[Collected data]
····················

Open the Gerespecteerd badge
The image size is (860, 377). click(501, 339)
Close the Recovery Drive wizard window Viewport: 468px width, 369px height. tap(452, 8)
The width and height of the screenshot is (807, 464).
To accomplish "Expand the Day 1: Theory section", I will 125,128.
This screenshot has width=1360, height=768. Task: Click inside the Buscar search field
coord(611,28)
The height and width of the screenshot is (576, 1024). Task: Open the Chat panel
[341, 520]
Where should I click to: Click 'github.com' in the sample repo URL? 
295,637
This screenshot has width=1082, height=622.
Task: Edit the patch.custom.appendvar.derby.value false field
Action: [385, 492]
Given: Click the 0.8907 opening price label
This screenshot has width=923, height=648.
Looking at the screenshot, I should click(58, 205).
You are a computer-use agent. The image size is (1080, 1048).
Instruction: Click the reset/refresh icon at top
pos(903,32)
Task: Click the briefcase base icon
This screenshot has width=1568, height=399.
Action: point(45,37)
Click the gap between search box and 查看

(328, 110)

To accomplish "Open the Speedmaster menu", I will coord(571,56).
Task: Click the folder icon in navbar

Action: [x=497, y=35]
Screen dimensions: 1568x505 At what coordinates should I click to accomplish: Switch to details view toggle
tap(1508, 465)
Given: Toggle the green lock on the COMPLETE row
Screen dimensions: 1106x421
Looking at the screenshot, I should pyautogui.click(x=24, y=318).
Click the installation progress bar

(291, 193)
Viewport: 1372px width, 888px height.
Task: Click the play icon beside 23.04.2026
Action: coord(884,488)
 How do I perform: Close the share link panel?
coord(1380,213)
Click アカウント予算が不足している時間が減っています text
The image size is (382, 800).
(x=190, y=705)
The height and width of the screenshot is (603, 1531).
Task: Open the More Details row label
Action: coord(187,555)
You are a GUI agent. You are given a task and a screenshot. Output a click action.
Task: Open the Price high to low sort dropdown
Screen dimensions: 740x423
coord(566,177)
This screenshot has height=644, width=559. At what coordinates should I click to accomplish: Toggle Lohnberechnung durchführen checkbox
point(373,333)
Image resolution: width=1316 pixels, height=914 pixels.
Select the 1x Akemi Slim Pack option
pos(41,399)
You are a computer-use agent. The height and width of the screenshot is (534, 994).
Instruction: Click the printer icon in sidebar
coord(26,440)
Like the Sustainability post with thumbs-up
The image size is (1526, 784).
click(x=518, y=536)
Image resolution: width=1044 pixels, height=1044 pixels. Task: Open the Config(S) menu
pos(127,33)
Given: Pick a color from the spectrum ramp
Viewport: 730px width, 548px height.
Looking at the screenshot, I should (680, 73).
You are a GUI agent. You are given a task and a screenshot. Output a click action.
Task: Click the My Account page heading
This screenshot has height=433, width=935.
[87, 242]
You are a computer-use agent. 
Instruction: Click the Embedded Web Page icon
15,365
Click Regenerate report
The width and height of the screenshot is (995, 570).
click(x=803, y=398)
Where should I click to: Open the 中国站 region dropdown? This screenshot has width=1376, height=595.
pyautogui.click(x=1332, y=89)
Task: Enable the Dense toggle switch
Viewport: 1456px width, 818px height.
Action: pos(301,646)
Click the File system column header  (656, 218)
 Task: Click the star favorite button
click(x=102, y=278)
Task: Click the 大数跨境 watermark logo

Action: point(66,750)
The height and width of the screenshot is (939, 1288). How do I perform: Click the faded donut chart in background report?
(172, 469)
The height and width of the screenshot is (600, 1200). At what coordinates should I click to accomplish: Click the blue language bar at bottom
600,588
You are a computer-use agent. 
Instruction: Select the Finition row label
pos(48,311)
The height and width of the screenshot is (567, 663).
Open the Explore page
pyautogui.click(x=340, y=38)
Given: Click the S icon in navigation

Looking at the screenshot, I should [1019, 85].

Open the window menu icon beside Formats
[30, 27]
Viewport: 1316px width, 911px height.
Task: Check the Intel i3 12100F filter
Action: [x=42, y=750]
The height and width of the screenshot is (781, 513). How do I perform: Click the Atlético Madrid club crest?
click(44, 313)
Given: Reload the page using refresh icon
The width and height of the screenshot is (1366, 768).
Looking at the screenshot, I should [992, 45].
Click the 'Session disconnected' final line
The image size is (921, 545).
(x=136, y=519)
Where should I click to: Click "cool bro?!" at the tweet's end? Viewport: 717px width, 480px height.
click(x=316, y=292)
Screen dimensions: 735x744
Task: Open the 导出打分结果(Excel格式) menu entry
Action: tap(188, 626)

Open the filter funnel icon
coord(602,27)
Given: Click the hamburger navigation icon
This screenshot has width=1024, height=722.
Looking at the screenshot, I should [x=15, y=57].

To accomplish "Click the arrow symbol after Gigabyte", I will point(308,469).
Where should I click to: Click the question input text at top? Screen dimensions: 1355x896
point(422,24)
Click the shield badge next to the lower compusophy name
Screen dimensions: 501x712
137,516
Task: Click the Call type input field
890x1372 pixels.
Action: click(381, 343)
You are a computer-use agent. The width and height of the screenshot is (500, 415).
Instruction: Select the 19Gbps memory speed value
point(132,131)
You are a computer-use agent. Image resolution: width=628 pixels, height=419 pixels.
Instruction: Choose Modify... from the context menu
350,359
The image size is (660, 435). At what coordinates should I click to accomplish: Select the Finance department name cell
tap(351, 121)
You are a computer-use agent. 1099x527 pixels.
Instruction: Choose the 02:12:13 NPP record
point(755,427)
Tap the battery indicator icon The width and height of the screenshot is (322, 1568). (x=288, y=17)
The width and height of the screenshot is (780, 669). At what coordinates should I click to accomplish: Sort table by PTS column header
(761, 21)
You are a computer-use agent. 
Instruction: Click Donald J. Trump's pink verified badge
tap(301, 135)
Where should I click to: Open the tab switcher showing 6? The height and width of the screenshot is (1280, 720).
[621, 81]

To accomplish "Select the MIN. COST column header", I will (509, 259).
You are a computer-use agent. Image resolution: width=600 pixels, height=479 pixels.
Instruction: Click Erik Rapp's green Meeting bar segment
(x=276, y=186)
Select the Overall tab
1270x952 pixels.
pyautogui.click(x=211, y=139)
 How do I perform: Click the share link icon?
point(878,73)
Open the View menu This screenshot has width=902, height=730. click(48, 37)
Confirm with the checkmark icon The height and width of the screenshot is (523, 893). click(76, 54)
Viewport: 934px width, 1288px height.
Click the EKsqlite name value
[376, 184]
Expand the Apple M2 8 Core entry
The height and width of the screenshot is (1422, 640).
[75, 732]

····················

> [WHAT THE TASK REQUIRES]: Copy exactly the lines from the one containing "Instruction: Click Erik" through the last line of the records, both included, and nothing else.

> [ANSWER AREA]:
Instruction: Click Erik Rapp's green Meeting bar segment
(x=276, y=186)
Select the Overall tab
1270x952 pixels.
pyautogui.click(x=211, y=139)
 How do I perform: Click the share link icon?
point(878,73)
Open the View menu This screenshot has width=902, height=730. click(48, 37)
Confirm with the checkmark icon The height and width of the screenshot is (523, 893). click(76, 54)
Viewport: 934px width, 1288px height.
Click the EKsqlite name value
[376, 184]
Expand the Apple M2 8 Core entry
The height and width of the screenshot is (1422, 640).
[75, 732]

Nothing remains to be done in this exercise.